Text section:
Louisville N. R. Co. v. Scott

On this application, appellant insists that the reason we assigned for holding that the trial court did not err in the first instance in sustaining the objection made by defendant was not properly matter for our consideration because no such ground of objection to the evidence was assigned by defendant on the trial.

When the court overrules an objection to evidence on special grounds assigned, which do not point out a valid objection, this court will not on review consider other grounds which might have been assigned, and which would have pointed out some legal objection. McWhorter v. Tyson, 203 Ala. 509, 83 So. 330; Koosa Co. v. Warten, 158 Ala. 496, 501, 48 So. 544; Dixie Industrial Co. v. Bank of Wetumpka, 207 Ala. 293, 92 So. 786; McDaniel v. State, 97 Ala. 14, 12 So. 241; A. G. S. R. R. Co. v. Bailey, 112 Ala. 167, 20 So. 313; Sharp v. Hall, 86 Ala. 110,5 So. 497, 11 Am.St.Rep 28; Holcombe v. State, 17 Ala. App. 91,82 So. 630.

It is also true that when special grounds are assigned in objecting to evidence, and they do not point out a valid legal objection, but the court sustains the objection, on review this court will not ordinarily look around for other grounds to sustain the ruling. Oden-Elliott Lumber Co. v. Daniel-Gaddis Lumber Co., 210 Ala. 582 (16), 98 So. 730; Moseley's Adm'r v. Mastin, 37 Ala. 216; King v. Hill, 172 Ala. 4, 55 So. 205; Bibb v. Bonds, 57 Ala. 509; Adams v. Southern Railway Co., 166 Ala. 449 (10), 51 So. 987; Massey v. Smith, 73 Ala. 173. And will affirm it under those circumstances only when the evidence is patently illegal (Circuit Court Rule No. 33; O'Neal v. Lovett,197 Ala. 628, 73 So. 329; Moseley's Adm'r v. Mastin, supra; Jordan v. Owens, 27 Ala. 152-156), and would be subject to general objection. Smith v. Woolf, 160 Ala. 644, 655,49 So. 395; Dixie Industrial Co. v. Bank of Wetumpka, supra.

A general objection should be sustained if the evidence is illegal for any purpose, and cannot be made legal by other evidence or by otherwise framing the inquiry. Bennett v. Bennett, 224 Ala. 335, 140 So. 378; Williams v. Bolding,220 Ala. 328 (7), 124 So. 892; Sanders v. Knox, 57 Ala. 80; Dixie Industrial Co. v. Bank of Wetumpka, supra; Bufford v. Little,159 Ala. 300, 48 So. 697.

When the judge has sustained a general objection to evidence, the ruling will not ordinarily be reversed if there is any valid legal objection to it. L. N. R. R. Co. v. Fleming,194 Ala. 51, 69 So. 125; Feore v. Trammel, 213 Ala. 293,104 So. 808.

Information shown:
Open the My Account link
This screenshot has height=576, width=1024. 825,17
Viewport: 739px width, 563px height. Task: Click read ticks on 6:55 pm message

What is asked:
**A.** Answer these questions about the court opinion in Louisville N. R. Co. v. Scott, one line each, marked (i), (ii), (iii) to match:
(i) Why does the appellant say the reason the court assigned was not properly a matter for its consideration?
(ii) Under what conditions should a general objection to evidence be sustained?
(iii) After a judge has sustained a general objection to evidence, when will the ruling not ordinarily be reversed?
**B.** Extend the court opinion in Louisville N. R. Co. v. Scott with new text that begins after its last paragraph.

Responses in order:
**A.**
(i) No such ground of objection to the evidence was assigned by the defendant at trial.
(ii) A general objection should be sustained if the evidence is illegal for any purpose and cannot be made legal by other evidence or by otherwise framing the inquiry.
(iii) The ruling will not ordinarily be reversed if there is any valid legal objection to the evidence.

**B.**
In considering on review the order of the court granting a new trial because that court *Page 290 concluded it had erred in sustaining objection to the evidence under consideration, the inquiry in connection with the ruling as to that evidence is whether it was error prejudicial to plaintiff to sustain the objection. This is not a situation where an objection by defendant is overruled, and he is seeking to reverse that judgment. When that situation exists, the rule is applicable that: "The initiative in excluding improper evidence is left entirely to the opponent, so far as concerns the right to appeal on that ground to another tribunal. The rule of evidence not invoked is waived." 1 Wigmore on Evidence (2d Ed.) p. 173, par. 18.

In Clark v. State, 217 Ala. 229, 115 So. 295, the court excluded evidence offered by defendant on a general objection by the state. Defendant appealed. The court held that the evidence was not competent; that the court would not have erred in excluding it without objection. Defendant therefore could not reverse the ruling.

So in this case, the court could have declined to admit the proposed evidence without objection if it was "plainly illegal or irrelevant," without committing an error on review by plaintiff. Under that postulate it was no more the right of the trial court to reverse itself on motion of plaintiff, than it would have been the right of this court to reverse it on appeal by plaintiff. When so, the trial court should not have reversed it on such motion, and the ruling in doing so would be reversible error on the appeal of defendant, consistently with the foregoing discussion.

So that as to grounds 56, 57, and 58, the questions depend upon whether the proposed evidence was "inherently" or "plainly" illegal.

Our discussion of the legality of the evidence in the opinion was with that in mind. For the reasons there stated, and to the evidence there mentioned, we think our view, there explained, is the proper legal interpretation of that situation.

We observed in our opinion that plaintiff offered the testimony of the deceased witness, which had been given in the Lee case, and the court sustained the objection, but that the ground of the motion on which the court acted did not relate to that evidence, except as it was a part of her evidence in this case. The motion for a new trial was granted on the ground that the court erred in sustaining objection to her evidence given on the former trial of this case. So that we confined our inquiry to that ruling.

But we noted the general rule that the parties were not the same in the two suits, since the Lee case was for the death of the wife, and this suit for the death of the husband, with different personal representatives, caused by the same act of defendant. We cited authorities to the effect that identity of parties is requisite to its admissibility.

Counsel now call our attention to a rule well settled, and here applicable, that in granting a motion for a new trial, this court will not, on review, confine the inquiry solely to the ground on which the motion was granted, but will affirm the judgment, so doing, though the ground on which the court acted did not justify the ruling, if it affirmatively appears that it should have been granted on some other ground. Conner v. Cent. of Ga. Rwy. Co., 221 Ala. 358, 128 So. 789; Mills Lumber Co. v. Hull, 222 Ala. 229, 131 So. 902; Choate v. Ala. Gr. So. R. R. Co., 170 Ala. 590, 54 So. 507.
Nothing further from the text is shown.